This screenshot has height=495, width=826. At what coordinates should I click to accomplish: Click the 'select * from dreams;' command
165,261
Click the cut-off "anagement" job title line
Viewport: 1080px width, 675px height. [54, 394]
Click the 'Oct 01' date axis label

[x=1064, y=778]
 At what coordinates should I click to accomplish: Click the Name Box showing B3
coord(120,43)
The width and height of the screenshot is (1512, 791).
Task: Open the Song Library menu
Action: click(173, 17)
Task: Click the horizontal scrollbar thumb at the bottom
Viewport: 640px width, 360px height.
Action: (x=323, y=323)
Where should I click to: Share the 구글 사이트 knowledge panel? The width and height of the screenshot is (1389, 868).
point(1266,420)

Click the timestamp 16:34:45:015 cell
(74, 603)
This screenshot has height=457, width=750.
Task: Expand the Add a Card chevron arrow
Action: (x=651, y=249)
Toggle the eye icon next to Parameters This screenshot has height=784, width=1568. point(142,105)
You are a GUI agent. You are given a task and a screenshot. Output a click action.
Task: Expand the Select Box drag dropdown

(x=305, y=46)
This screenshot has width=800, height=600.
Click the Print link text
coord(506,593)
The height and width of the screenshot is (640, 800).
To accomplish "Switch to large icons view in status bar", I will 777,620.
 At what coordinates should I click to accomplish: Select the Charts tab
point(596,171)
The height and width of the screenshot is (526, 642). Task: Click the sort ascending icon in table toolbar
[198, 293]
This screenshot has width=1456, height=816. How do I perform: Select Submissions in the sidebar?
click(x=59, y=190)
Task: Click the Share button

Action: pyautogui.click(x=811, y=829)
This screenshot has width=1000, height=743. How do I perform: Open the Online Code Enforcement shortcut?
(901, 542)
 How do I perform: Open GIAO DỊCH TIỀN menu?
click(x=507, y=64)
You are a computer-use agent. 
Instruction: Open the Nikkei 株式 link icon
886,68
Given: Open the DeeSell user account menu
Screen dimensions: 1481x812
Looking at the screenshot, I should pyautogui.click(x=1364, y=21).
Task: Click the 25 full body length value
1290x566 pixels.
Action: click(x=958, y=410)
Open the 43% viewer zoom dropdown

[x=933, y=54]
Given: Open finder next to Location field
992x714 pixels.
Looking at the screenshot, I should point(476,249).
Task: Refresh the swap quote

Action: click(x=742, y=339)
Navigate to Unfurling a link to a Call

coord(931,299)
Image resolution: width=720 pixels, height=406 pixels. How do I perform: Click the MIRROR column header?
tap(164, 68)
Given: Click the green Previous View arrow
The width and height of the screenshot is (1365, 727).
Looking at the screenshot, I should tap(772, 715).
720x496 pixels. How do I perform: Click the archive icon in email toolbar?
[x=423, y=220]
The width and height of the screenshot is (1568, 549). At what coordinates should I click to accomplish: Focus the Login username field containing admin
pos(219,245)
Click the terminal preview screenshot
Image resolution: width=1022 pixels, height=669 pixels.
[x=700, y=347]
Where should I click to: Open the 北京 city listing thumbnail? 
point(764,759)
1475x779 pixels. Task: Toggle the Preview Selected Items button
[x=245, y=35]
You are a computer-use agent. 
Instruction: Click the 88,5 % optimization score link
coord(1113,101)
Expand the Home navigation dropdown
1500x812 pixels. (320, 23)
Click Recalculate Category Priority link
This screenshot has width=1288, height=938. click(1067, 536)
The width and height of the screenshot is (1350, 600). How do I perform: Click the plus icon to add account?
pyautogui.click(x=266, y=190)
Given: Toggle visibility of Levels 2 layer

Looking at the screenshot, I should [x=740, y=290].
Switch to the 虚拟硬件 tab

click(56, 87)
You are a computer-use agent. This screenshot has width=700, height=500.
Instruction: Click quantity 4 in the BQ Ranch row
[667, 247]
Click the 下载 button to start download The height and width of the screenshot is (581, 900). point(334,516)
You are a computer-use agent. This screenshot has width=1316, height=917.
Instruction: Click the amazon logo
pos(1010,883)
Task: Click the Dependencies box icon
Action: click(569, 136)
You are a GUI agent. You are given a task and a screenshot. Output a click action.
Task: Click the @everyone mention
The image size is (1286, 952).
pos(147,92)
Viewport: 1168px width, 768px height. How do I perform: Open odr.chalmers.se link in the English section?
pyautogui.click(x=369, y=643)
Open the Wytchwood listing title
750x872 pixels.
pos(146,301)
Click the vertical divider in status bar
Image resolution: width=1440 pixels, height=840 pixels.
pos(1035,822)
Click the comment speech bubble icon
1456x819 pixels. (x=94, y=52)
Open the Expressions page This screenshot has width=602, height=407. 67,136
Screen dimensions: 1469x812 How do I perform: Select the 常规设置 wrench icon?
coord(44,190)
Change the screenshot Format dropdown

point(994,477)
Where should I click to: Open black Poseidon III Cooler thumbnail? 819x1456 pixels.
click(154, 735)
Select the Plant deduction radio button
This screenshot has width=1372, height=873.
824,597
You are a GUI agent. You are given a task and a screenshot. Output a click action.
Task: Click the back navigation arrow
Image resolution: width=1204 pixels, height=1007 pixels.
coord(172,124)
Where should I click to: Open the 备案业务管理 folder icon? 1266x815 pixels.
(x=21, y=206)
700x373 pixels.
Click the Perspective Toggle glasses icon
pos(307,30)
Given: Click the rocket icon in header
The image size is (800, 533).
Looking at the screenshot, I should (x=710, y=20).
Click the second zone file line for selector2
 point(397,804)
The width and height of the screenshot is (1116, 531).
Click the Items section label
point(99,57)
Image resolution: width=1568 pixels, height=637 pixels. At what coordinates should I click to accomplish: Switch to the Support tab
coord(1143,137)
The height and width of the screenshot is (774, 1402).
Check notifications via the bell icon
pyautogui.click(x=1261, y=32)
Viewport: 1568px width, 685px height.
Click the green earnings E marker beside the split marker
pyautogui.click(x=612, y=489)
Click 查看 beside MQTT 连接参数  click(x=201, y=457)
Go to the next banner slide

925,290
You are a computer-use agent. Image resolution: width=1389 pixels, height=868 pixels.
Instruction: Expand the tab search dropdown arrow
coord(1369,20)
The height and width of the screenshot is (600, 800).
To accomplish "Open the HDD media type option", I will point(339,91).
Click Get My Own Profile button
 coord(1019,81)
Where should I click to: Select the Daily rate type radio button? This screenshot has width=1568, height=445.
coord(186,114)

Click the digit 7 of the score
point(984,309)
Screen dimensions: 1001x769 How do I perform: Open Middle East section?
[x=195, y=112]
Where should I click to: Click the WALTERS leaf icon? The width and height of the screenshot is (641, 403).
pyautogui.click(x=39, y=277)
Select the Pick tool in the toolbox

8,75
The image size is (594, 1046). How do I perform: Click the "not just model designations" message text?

◇ ◇ ◇ ◇ ◇

■ **EXERCISE INSTRUCTIONS**
Please rewrite all of the entries above as a numbered list, leaving out any blank lines.

■ **OUTPUT**
1. This screenshot has height=495, width=826. At what coordinates should I click to accomplish: Click the 'select * from dreams;' command
2. 165,261
3. Click the cut-off "anagement" job title line
4. Viewport: 1080px width, 675px height. [54, 394]
5. Click the 'Oct 01' date axis label
6. [x=1064, y=778]
7.  At what coordinates should I click to accomplish: Click the Name Box showing B3
8. coord(120,43)
9. The width and height of the screenshot is (1512, 791).
10. Task: Open the Song Library menu
11. Action: click(173, 17)
12. Task: Click the horizontal scrollbar thumb at the bottom
13. Viewport: 640px width, 360px height.
14. Action: (x=323, y=323)
15. Where should I click to: Share the 구글 사이트 knowledge panel? The width and height of the screenshot is (1389, 868).
16. point(1266,420)
17. Click the timestamp 16:34:45:015 cell
18. (74, 603)
19. This screenshot has height=457, width=750.
20. Task: Expand the Add a Card chevron arrow
21. Action: (x=651, y=249)
22. Toggle the eye icon next to Parameters This screenshot has height=784, width=1568. point(142,105)
23. You are a GUI agent. You are given a task and a screenshot. Output a click action.
24. Task: Expand the Select Box drag dropdown
25. (x=305, y=46)
26. This screenshot has width=800, height=600.
27. Click the Print link text
28. coord(506,593)
29. The height and width of the screenshot is (640, 800).
30. To accomplish "Switch to large icons view in status bar", I will 777,620.
31.  At what coordinates should I click to accomplish: Select the Charts tab
32. point(596,171)
33. The height and width of the screenshot is (526, 642). Task: Click the sort ascending icon in table toolbar
34. [198, 293]
35. This screenshot has width=1456, height=816. How do I perform: Select Submissions in the sidebar?
36. click(x=59, y=190)
37. Task: Click the Share button
38. Action: pyautogui.click(x=811, y=829)
39. This screenshot has width=1000, height=743. How do I perform: Open the Online Code Enforcement shortcut?
40. (901, 542)
41.  How do I perform: Open GIAO DỊCH TIỀN menu?
42. click(x=507, y=64)
43. You are a computer-use agent. 
44. Instruction: Open the Nikkei 株式 link icon
45. 886,68
46. Given: Open the DeeSell user account menu
47. Screen dimensions: 1481x812
48. Looking at the screenshot, I should pyautogui.click(x=1364, y=21).
49. Task: Click the 25 full body length value
50. 1290x566 pixels.
51. Action: click(x=958, y=410)
52. Open the 43% viewer zoom dropdown
53. [x=933, y=54]
54. Given: Open finder next to Location field
55. 992x714 pixels.
56. Looking at the screenshot, I should point(476,249).
57. Task: Refresh the swap quote
58. Action: click(x=742, y=339)
59. Navigate to Unfurling a link to a Call
60. coord(931,299)
61. Image resolution: width=720 pixels, height=406 pixels. How do I perform: Click the MIRROR column header?
62. tap(164, 68)
63. Given: Click the green Previous View arrow
64. The width and height of the screenshot is (1365, 727).
65. Looking at the screenshot, I should tap(772, 715).
66. 720x496 pixels. How do I perform: Click the archive icon in email toolbar?
67. [x=423, y=220]
68. The width and height of the screenshot is (1568, 549). At what coordinates should I click to accomplish: Focus the Login username field containing admin
69. pos(219,245)
70. Click the terminal preview screenshot
71. Image resolution: width=1022 pixels, height=669 pixels.
72. [x=700, y=347]
73. Where should I click to: Open the 北京 city listing thumbnail? 
74. point(764,759)
75. 1475x779 pixels. Task: Toggle the Preview Selected Items button
76. [x=245, y=35]
77. You are a computer-use agent. 
78. Instruction: Click the 88,5 % optimization score link
79. coord(1113,101)
80. Expand the Home navigation dropdown
81. 1500x812 pixels. (320, 23)
82. Click Recalculate Category Priority link
83. This screenshot has width=1288, height=938. click(1067, 536)
84. The width and height of the screenshot is (1350, 600). How do I perform: Click the plus icon to add account?
85. pyautogui.click(x=266, y=190)
86. Given: Toggle visibility of Levels 2 layer
87. Looking at the screenshot, I should [x=740, y=290].
88. Switch to the 虚拟硬件 tab
89. click(56, 87)
90. You are a computer-use agent. This screenshot has width=700, height=500.
91. Instruction: Click quantity 4 in the BQ Ranch row
92. [667, 247]
93. Click the 下载 button to start download The height and width of the screenshot is (581, 900). point(334,516)
94. You are a computer-use agent. This screenshot has width=1316, height=917.
95. Instruction: Click the amazon logo
96. pos(1010,883)
97. Task: Click the Dependencies box icon
98. Action: click(569, 136)
99. You are a GUI agent. You are given a task and a screenshot. Output a click action.
100. Task: Click the @everyone mention
101. The image size is (1286, 952).
102. pos(147,92)
103. Viewport: 1168px width, 768px height. How do I perform: Open odr.chalmers.se link in the English section?
104. pyautogui.click(x=369, y=643)
105. Open the Wytchwood listing title
106. 750x872 pixels.
107. pos(146,301)
108. Click the vertical divider in status bar
109. Image resolution: width=1440 pixels, height=840 pixels.
110. pos(1035,822)
111. Click the comment speech bubble icon
112. 1456x819 pixels. (x=94, y=52)
113. Open the Expressions page This screenshot has width=602, height=407. 67,136
114. Screen dimensions: 1469x812 How do I perform: Select the 常规设置 wrench icon?
115. coord(44,190)
116. Change the screenshot Format dropdown
117. point(994,477)
118. Where should I click to: Open black Poseidon III Cooler thumbnail? 819x1456 pixels.
119. click(154, 735)
120. Select the Plant deduction radio button
121. This screenshot has width=1372, height=873.
122. 824,597
123. You are a GUI agent. You are given a task and a screenshot. Output a click action.
124. Task: Click the back navigation arrow
125. Image resolution: width=1204 pixels, height=1007 pixels.
126. coord(172,124)
127. Where should I click to: Open the 备案业务管理 folder icon? 1266x815 pixels.
128. (x=21, y=206)
129. 700x373 pixels.
130. Click the Perspective Toggle glasses icon
131. pos(307,30)
132. Given: Click the rocket icon in header
133. The image size is (800, 533).
134. Looking at the screenshot, I should (x=710, y=20).
135. Click the second zone file line for selector2
136.  point(397,804)
137. The width and height of the screenshot is (1116, 531).
138. Click the Items section label
139. point(99,57)
140. Image resolution: width=1568 pixels, height=637 pixels. At what coordinates should I click to accomplish: Switch to the Support tab
141. coord(1143,137)
142. The height and width of the screenshot is (774, 1402).
143. Check notifications via the bell icon
144. pyautogui.click(x=1261, y=32)
145. Viewport: 1568px width, 685px height.
146. Click the green earnings E marker beside the split marker
147. pyautogui.click(x=612, y=489)
148. Click 查看 beside MQTT 连接参数  click(x=201, y=457)
149. Go to the next banner slide
150. 925,290
151. You are a computer-use agent. Image resolution: width=1389 pixels, height=868 pixels.
152. Instruction: Expand the tab search dropdown arrow
153. coord(1369,20)
154. The height and width of the screenshot is (600, 800).
155. To accomplish "Open the HDD media type option", I will point(339,91).
156. Click Get My Own Profile button
157.  coord(1019,81)
158. Where should I click to: Select the Daily rate type radio button? This screenshot has width=1568, height=445.
159. coord(186,114)
160. Click the digit 7 of the score
161. point(984,309)
162. Screen dimensions: 1001x769 How do I perform: Open Middle East section?
163. [x=195, y=112]
164. Where should I click to: Click the WALTERS leaf icon? The width and height of the screenshot is (641, 403).
165. pyautogui.click(x=39, y=277)
166. Select the Pick tool in the toolbox
167. 8,75
168. The image size is (594, 1046). How do I perform: Click the "not just model designations" message text?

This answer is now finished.